THE IM(MIGRANT)‘s primary site is Randle Circle.

THE IM(MIGRANT)

This design by Sahar Coston-Hardy, Janelle L. Johnson, Michelle Lin-Luse, and Radhika Mohan takes place along Minnesota Avenue, playing on the theme of moving (along a road, in this case). The team proposes scattering exhibits and audio presentations in existing infrastructure from the 11th Street Bridge Park to Randle Circle.

The exhibits would tell varying stories of migration, inside the United States as well as internationally. Randle Circle, now just a traffic island, would become a plaza for performances, rallies, and day-to-day use.

VOICEOVER

VOICEOVER

This project by Troy Hillman, Amy Catania Kulper, Anca Trandafirescu, and Yurong Wu records oral histories from local residents. Autonomous parrot-shaped drones would then visit parks, perch, and replay the stories. Hearing about how people relate to a place or event, the creators say, will enrich visitors’ experiences.

I think five years ago, this would have seemed completely absurd. But drones have becoming increasingly autonomous as they become more common.

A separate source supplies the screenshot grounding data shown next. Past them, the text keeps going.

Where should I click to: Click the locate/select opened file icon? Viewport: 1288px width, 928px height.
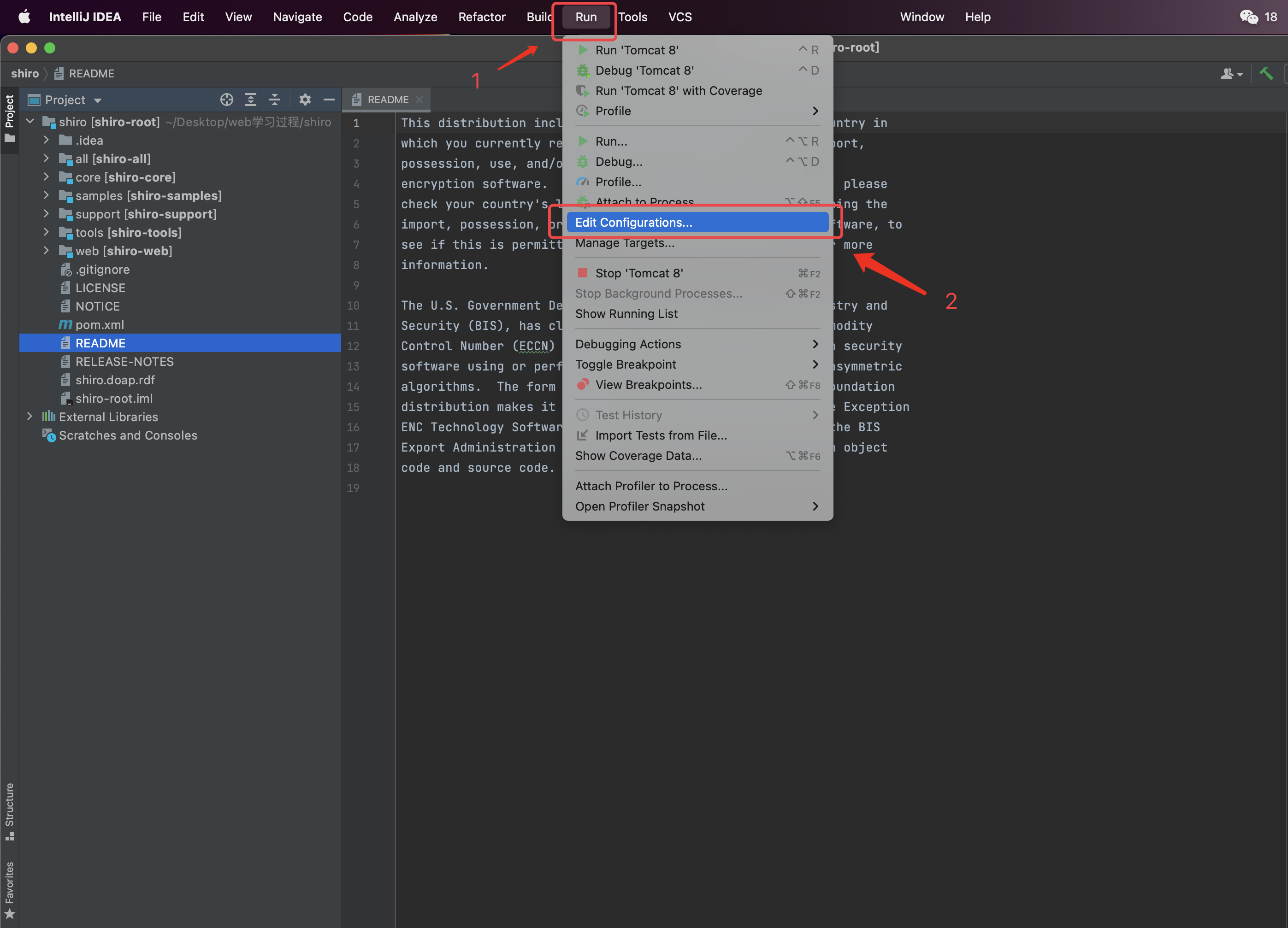point(227,100)
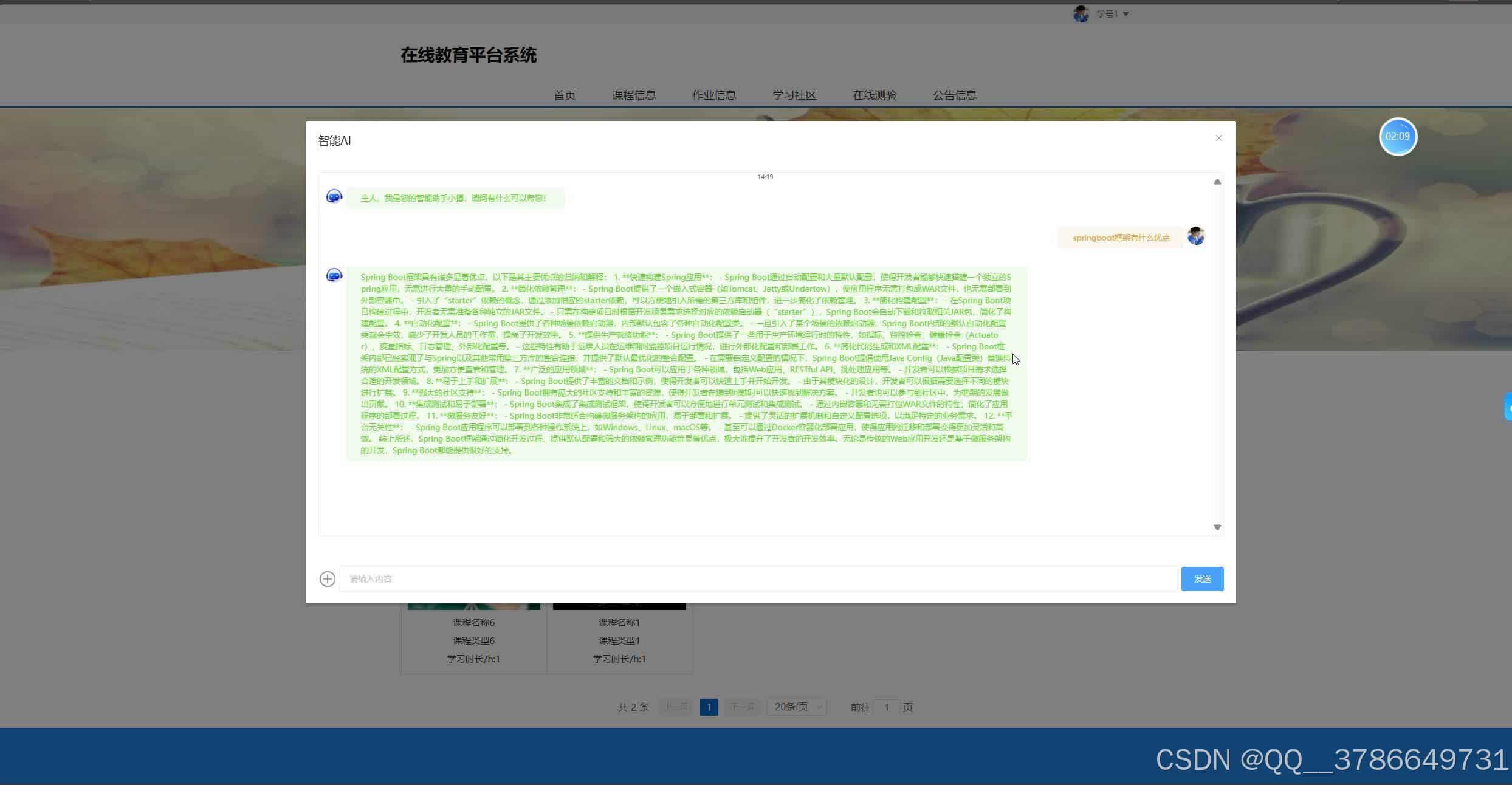Open the 学号1 account dropdown

1110,13
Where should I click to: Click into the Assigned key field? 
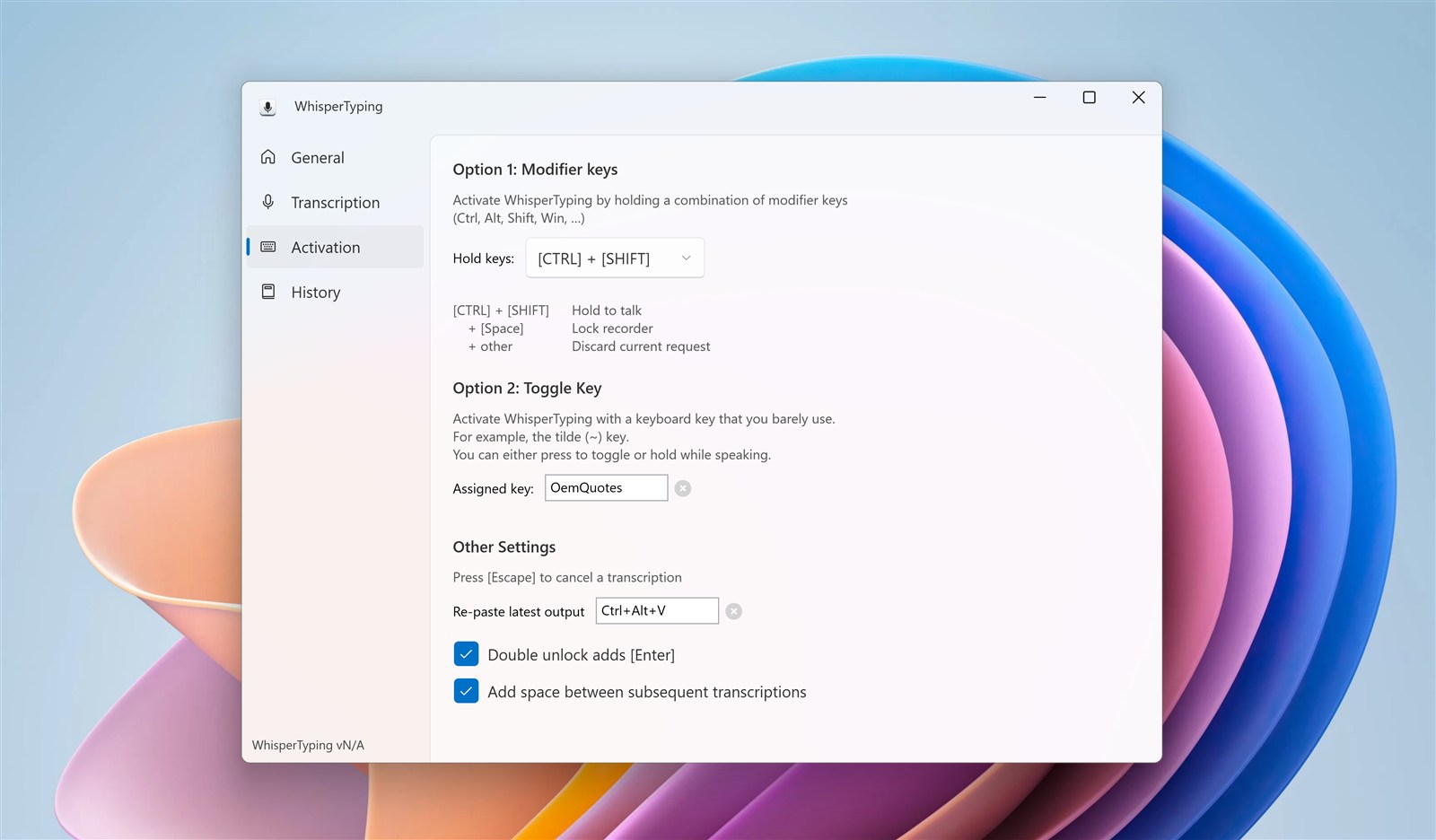(x=606, y=487)
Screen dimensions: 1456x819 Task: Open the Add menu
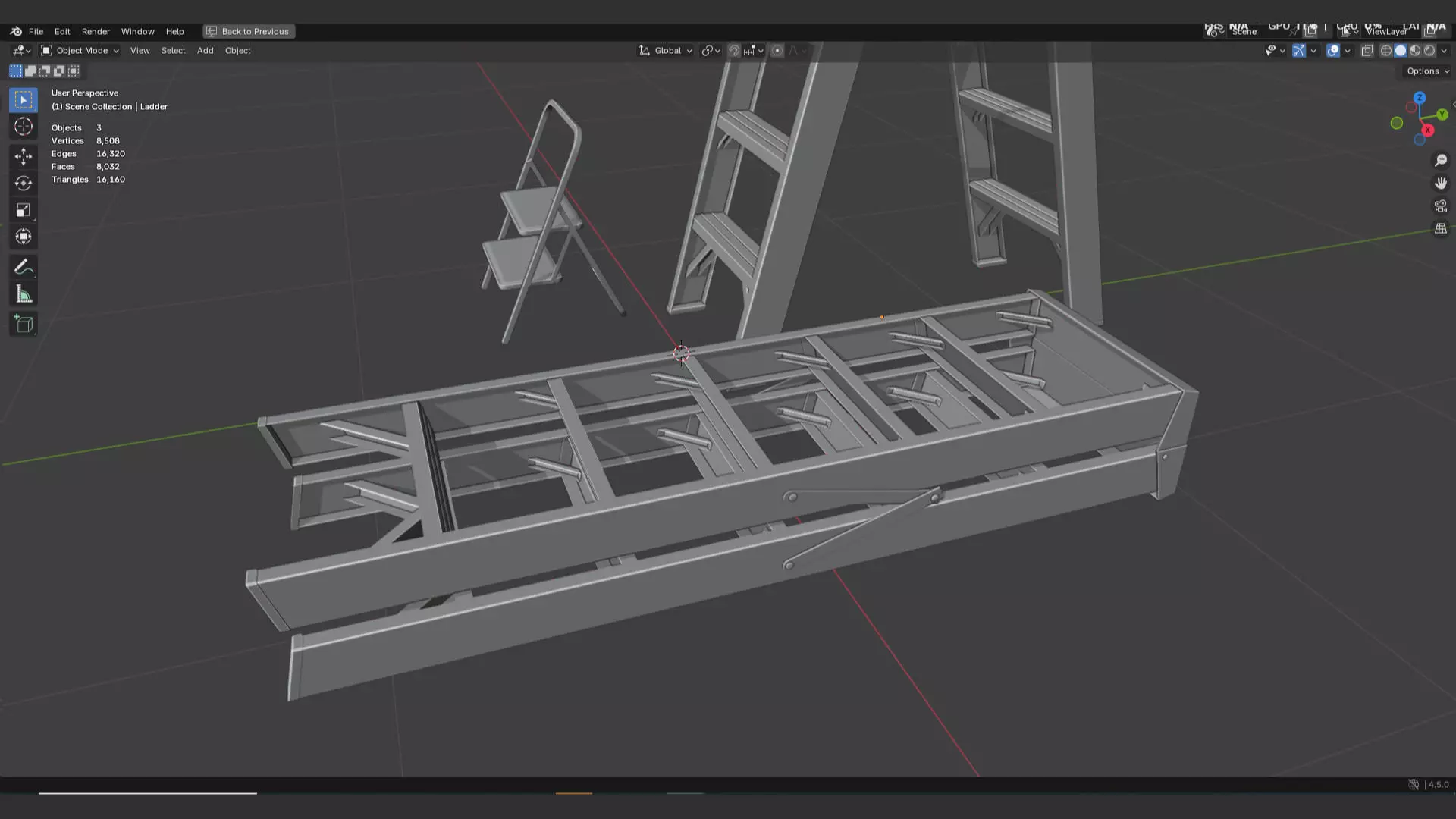click(x=205, y=51)
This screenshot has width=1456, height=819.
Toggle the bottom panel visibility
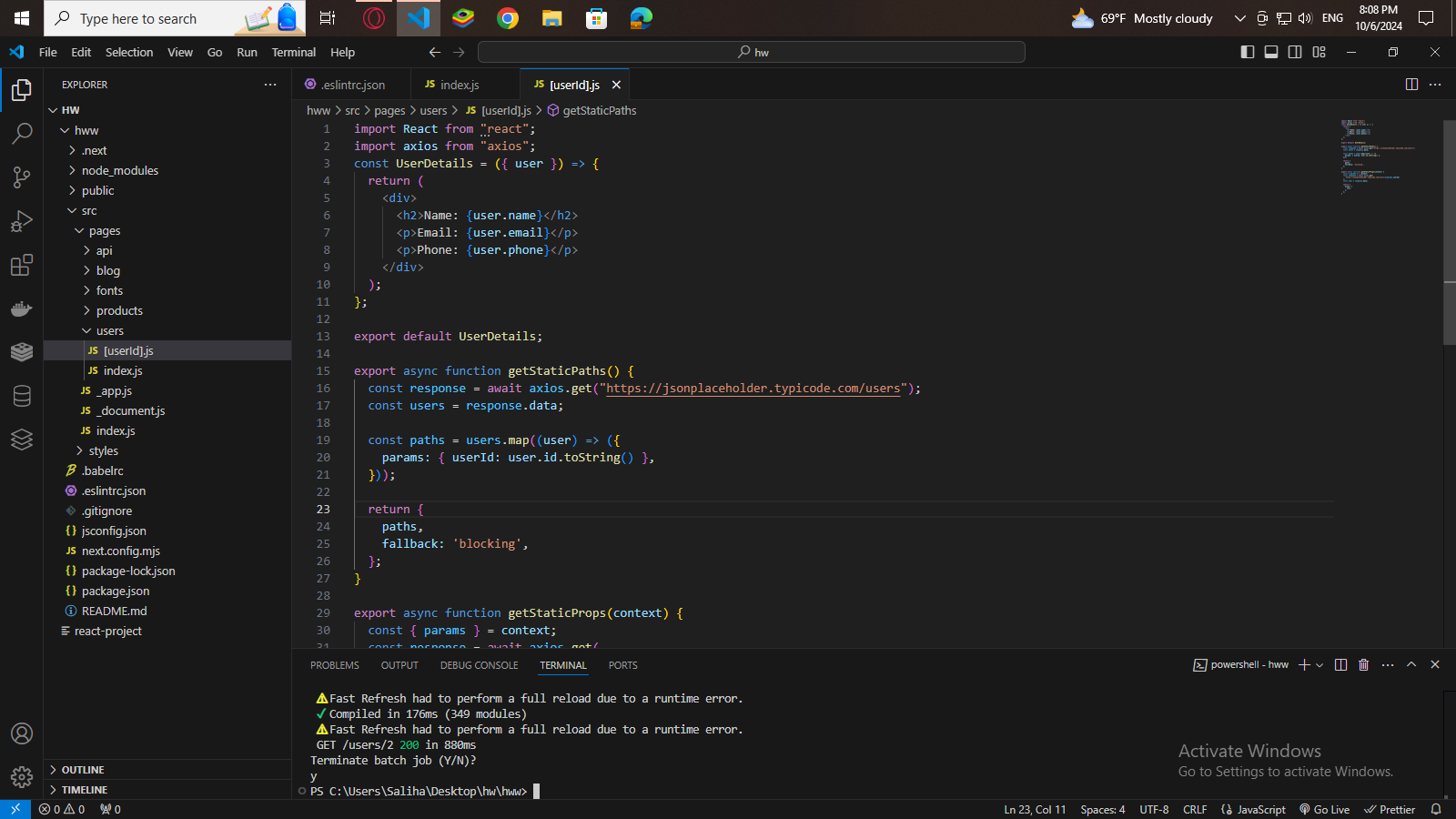click(1271, 52)

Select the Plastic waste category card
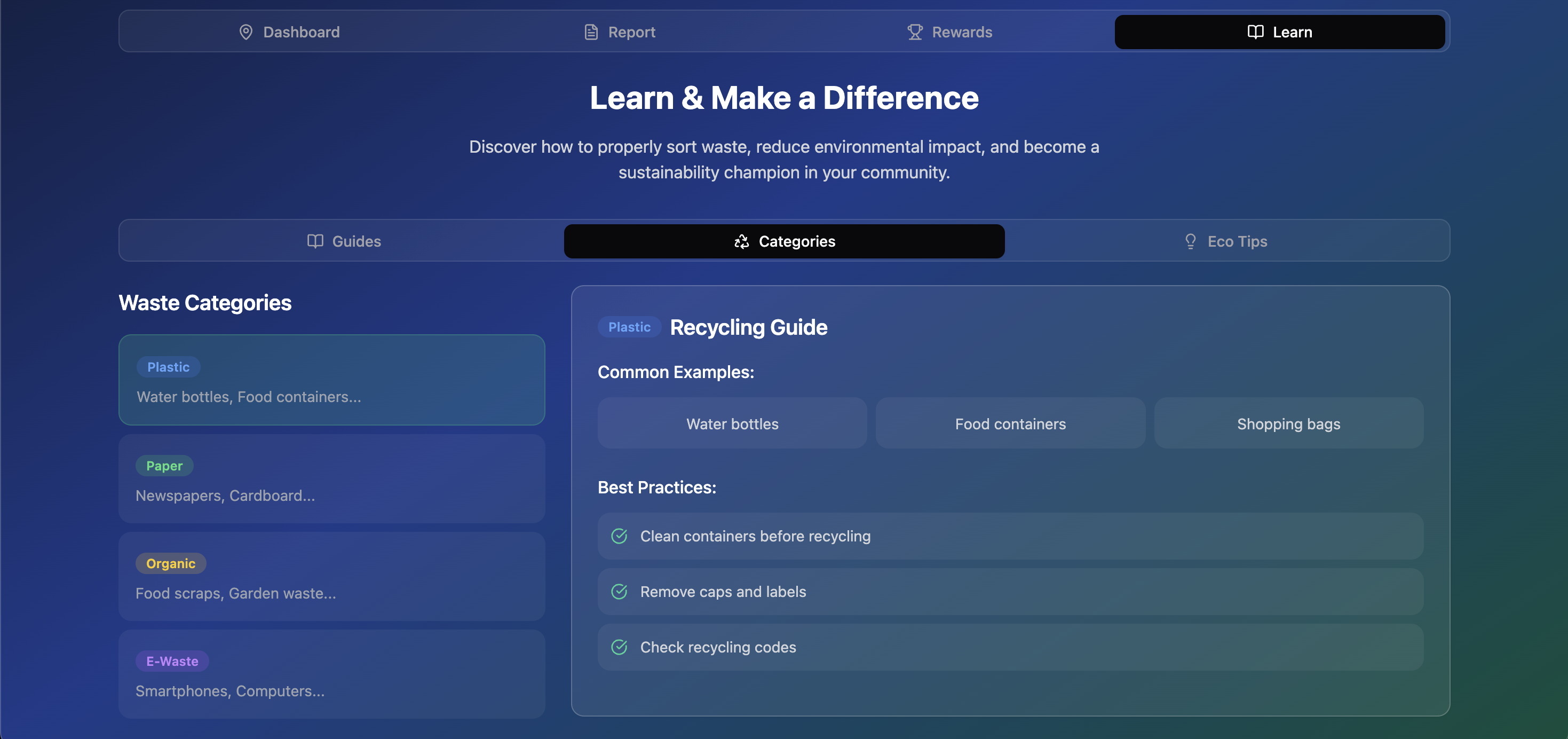[x=332, y=380]
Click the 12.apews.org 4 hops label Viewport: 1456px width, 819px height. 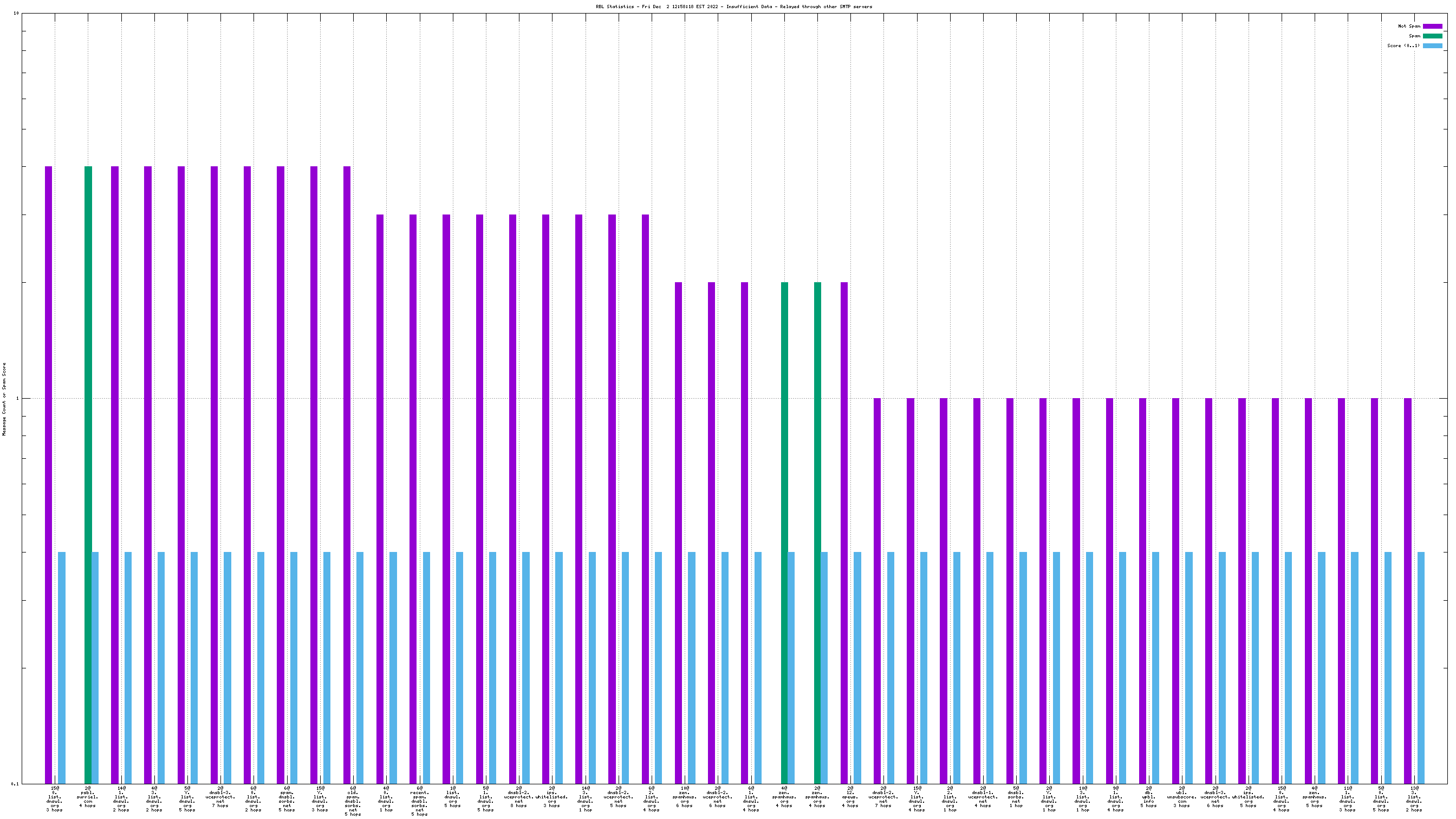[850, 797]
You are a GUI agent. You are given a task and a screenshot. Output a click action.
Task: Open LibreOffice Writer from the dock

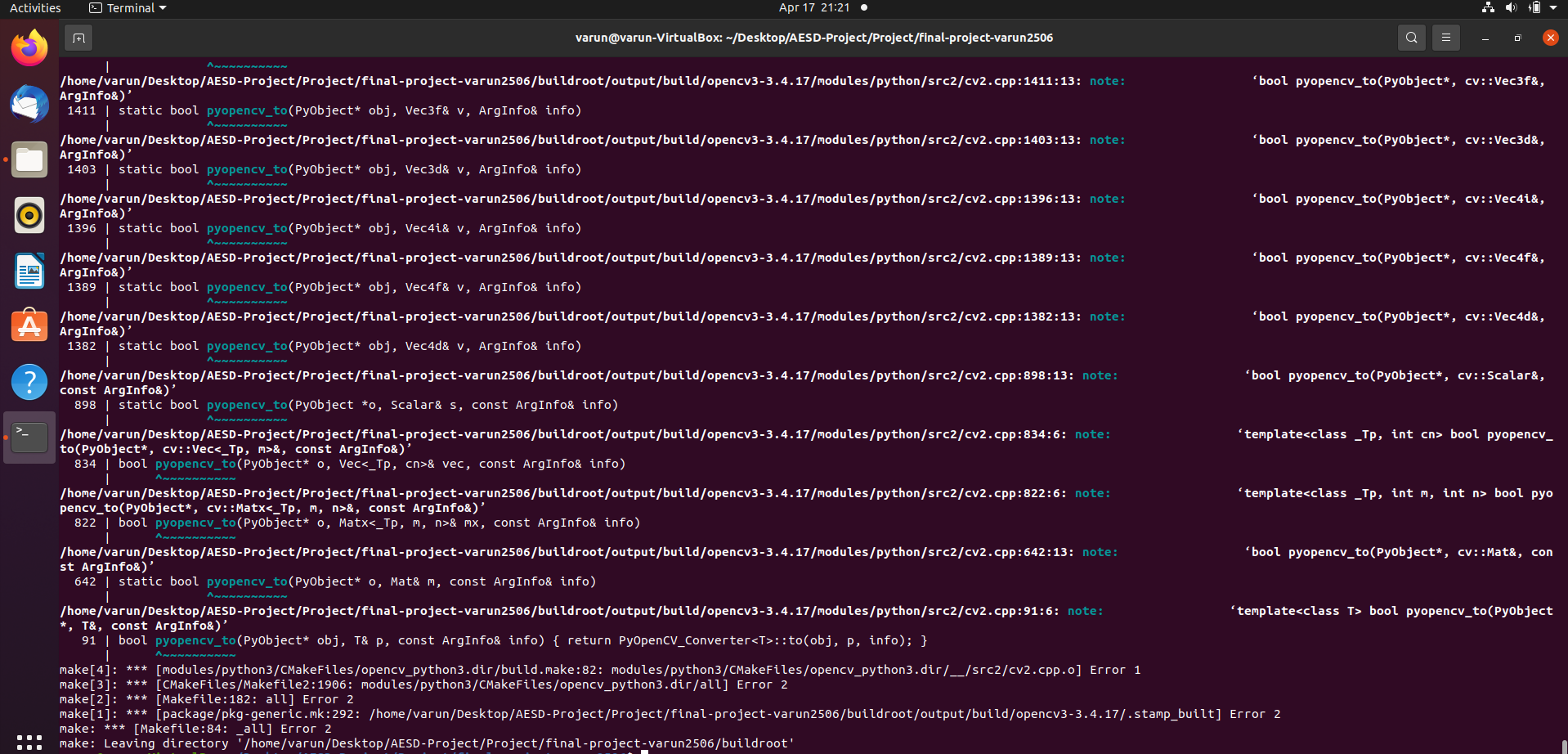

Plus, in contrast to some of the other smartphone apps where the user is in full control of understanding the content, the experience here would be far more public; users wouldn’t be able to shut off parts of stories, be they uncomfortable or heartwarming.

Each of these are interesting provocations, even if I’m not sure I’d personally want them to come to fruition. But with people still clamoring for space in the city, hopefully some sponsors will pick out one or two ideas to put into their memorials.

Neil Flanagan grew up in Ward 3 before graduating from the Yale School of Architecture. He is pursuing an architecture license. He really likes walking around and looking at stuff.